O visível e o invisível

 

Ainda que o visível seja belo e por tantas vezes avassalador, o invisível o transcende.

Não importa as vezes que os meus olhos se abrem e fecham para apreciar aquilo que tenho por habilidade fazer automaticamente, mas aquilo que vejo para lá dos olhos físicos é isso que prende toda a minha atenção e que de uma forma natural e inata acontece e é impossível enganar essa habilidade que é mais real que o cheirar, que o saborear e que o ver.
Por tantas vezes me perco na contemplação dessa invisibilidade, ficando ausente para muitas outras coisas, por tantas vezes o meu silêncio não é compreendido e compreensível, pois na verdade há outro mundo que também carece da minha total atenção, esse que vai além das fronteiras conhecidas.

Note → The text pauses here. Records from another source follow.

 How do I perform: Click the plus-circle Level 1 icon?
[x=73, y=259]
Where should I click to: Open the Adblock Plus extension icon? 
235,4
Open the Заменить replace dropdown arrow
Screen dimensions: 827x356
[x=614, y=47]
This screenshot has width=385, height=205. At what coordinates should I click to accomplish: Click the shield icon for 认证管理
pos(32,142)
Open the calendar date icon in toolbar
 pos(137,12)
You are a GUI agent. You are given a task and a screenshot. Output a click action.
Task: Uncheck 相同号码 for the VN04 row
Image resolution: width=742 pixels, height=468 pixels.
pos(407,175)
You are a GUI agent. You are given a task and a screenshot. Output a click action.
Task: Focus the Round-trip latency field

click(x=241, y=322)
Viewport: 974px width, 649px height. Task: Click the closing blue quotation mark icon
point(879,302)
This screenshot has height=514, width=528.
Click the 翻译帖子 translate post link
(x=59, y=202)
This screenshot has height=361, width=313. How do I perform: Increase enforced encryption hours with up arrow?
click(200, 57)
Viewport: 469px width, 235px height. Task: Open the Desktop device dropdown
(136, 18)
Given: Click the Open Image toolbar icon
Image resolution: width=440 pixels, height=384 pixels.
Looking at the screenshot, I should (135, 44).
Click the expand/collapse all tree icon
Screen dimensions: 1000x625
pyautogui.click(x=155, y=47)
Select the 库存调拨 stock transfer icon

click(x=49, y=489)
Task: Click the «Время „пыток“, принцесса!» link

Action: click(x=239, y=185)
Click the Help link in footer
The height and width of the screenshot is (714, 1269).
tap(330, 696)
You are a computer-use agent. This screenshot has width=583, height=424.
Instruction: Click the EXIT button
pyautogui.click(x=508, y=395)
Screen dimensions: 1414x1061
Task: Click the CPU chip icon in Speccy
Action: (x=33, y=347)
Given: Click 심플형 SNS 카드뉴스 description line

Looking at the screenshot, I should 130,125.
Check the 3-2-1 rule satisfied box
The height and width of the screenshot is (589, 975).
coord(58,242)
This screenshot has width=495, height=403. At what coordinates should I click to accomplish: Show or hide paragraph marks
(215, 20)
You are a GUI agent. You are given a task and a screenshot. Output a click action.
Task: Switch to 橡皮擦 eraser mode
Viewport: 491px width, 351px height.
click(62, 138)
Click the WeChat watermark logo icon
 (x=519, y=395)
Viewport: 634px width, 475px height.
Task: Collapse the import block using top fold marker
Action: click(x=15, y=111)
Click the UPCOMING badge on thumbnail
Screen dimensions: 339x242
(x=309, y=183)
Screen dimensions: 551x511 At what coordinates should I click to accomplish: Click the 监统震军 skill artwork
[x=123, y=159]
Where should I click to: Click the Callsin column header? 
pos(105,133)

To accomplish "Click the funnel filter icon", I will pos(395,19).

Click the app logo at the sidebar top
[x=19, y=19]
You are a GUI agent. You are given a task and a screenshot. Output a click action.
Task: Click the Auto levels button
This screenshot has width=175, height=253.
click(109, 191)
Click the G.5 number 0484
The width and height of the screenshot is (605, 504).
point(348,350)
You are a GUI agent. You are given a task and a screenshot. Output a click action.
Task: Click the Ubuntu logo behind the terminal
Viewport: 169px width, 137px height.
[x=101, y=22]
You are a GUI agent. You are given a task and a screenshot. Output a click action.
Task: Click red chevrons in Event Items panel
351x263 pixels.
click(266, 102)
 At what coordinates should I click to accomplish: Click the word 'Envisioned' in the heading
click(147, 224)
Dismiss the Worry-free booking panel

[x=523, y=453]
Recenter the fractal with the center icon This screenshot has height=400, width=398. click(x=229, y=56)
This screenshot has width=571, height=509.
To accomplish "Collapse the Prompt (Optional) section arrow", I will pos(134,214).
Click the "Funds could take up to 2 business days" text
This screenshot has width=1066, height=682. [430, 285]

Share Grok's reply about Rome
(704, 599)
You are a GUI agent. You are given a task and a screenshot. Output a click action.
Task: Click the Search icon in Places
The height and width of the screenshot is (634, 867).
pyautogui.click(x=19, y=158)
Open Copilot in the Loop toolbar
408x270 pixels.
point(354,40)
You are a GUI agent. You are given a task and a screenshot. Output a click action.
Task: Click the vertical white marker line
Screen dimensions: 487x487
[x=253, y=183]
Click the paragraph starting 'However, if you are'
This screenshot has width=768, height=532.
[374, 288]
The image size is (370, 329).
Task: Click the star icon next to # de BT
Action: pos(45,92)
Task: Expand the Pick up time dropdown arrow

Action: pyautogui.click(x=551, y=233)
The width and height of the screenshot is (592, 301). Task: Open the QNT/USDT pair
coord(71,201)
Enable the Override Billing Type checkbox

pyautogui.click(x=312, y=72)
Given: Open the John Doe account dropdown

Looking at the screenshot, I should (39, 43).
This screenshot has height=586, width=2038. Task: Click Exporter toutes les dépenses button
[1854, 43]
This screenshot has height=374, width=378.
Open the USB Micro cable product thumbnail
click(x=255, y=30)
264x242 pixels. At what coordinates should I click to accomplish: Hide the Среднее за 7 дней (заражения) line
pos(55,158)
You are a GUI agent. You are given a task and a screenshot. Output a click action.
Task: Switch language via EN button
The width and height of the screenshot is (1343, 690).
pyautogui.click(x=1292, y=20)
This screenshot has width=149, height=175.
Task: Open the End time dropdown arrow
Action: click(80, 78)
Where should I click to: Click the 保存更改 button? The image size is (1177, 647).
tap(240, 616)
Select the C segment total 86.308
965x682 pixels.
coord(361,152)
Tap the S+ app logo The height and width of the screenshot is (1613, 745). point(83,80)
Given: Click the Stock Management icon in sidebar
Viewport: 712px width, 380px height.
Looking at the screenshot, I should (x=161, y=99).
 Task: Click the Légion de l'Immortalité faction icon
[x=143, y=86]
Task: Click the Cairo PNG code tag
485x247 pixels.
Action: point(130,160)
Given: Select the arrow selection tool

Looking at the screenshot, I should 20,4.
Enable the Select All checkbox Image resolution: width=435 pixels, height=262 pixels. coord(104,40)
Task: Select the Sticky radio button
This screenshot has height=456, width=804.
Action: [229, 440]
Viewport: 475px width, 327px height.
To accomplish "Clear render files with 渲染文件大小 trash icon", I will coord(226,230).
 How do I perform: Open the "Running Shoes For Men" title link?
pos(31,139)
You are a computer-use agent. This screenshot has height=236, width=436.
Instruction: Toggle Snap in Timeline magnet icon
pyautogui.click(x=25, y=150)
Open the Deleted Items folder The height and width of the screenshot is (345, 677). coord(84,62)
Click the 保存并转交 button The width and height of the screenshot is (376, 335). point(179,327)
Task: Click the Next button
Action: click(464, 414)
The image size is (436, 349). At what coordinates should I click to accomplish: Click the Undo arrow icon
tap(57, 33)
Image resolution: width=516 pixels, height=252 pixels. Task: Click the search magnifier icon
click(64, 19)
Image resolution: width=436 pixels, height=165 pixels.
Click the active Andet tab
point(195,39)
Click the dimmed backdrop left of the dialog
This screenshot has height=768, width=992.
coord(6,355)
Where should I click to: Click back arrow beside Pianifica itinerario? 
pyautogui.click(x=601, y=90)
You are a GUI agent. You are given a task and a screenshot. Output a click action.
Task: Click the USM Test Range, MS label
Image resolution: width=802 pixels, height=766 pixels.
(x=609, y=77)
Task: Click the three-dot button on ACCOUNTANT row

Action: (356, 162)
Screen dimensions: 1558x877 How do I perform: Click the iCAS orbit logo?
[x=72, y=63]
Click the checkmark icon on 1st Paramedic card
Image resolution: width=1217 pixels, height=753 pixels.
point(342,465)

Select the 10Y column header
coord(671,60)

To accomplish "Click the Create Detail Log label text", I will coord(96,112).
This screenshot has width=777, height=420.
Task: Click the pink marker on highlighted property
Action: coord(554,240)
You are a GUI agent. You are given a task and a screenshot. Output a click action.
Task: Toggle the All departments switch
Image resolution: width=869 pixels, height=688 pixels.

As imagens podem ser belas, mas nem sempre o que está para além delas é assim tão belo, mas muitos ainda insistem em viver na rasa rama, não vivendo, mas sobrevivendo a balões de soro e a fragmentos motivacionais.

A cura e por conseguinte a felicidade reside nessa invisibilidade, em adentrar-se nessa invisibilidade, para além desse "belo", mas nem todos suportam essa cura, para muitos ela pode ser fatal e então avançam mostrando o belo que omite e abafa.

Quando se trata de vivência interior, da esfera mais íntima, a maior parte de nós revela uma inquietação e perante isso, muitos, fogem.
O risco dessa vivência interior, desse mergulho, dessa transcendência, da verdadeira aventura espiritual é estranho, pois a espiritualidade padronizada e preconizada que se vive, são pensos rápidos de motivação momentânea e cujo objetivo alimenta, oculta e mascara uma profunda infelicidade, inibindo assim que a vivência seja profunda e em pleno, livre de tampas que não permitem que toquemos esse invisível que é Tudo e é lá que o verdadeiro belo reside.